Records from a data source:
<<<<
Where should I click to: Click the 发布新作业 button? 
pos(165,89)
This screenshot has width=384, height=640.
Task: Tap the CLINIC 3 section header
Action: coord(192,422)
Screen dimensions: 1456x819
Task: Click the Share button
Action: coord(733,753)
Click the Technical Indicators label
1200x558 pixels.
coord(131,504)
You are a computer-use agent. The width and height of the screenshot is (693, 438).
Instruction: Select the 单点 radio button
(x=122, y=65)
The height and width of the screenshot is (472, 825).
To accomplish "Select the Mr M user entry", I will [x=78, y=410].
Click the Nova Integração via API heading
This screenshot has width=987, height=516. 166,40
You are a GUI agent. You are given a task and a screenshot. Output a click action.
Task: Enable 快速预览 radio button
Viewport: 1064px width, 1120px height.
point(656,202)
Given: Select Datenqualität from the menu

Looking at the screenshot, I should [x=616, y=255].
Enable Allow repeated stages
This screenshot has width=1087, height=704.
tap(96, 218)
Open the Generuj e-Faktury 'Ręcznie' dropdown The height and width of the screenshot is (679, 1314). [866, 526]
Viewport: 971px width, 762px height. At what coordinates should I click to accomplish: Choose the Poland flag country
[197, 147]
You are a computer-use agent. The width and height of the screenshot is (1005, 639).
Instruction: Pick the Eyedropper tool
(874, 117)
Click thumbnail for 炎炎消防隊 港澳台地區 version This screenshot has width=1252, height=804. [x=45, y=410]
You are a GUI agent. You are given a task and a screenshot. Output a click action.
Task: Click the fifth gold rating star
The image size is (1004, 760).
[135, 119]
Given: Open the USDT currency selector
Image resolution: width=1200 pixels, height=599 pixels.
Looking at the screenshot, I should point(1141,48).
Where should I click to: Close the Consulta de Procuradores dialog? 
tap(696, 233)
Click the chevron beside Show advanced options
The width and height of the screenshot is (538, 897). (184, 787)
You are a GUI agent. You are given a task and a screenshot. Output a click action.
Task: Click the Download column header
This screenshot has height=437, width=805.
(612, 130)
>>>>
## TO BE DONE:
In the stretch from the line containing "Click the chevron" through the end of the data, substitute "Filename" for "Download" and write out those lines with nothing else altered.

## FINISHED TASK:
Click the chevron beside Show advanced options
The width and height of the screenshot is (538, 897). (184, 787)
You are a GUI agent. You are given a task and a screenshot. Output a click action.
Task: Click the Filename column header
This screenshot has height=437, width=805.
(612, 130)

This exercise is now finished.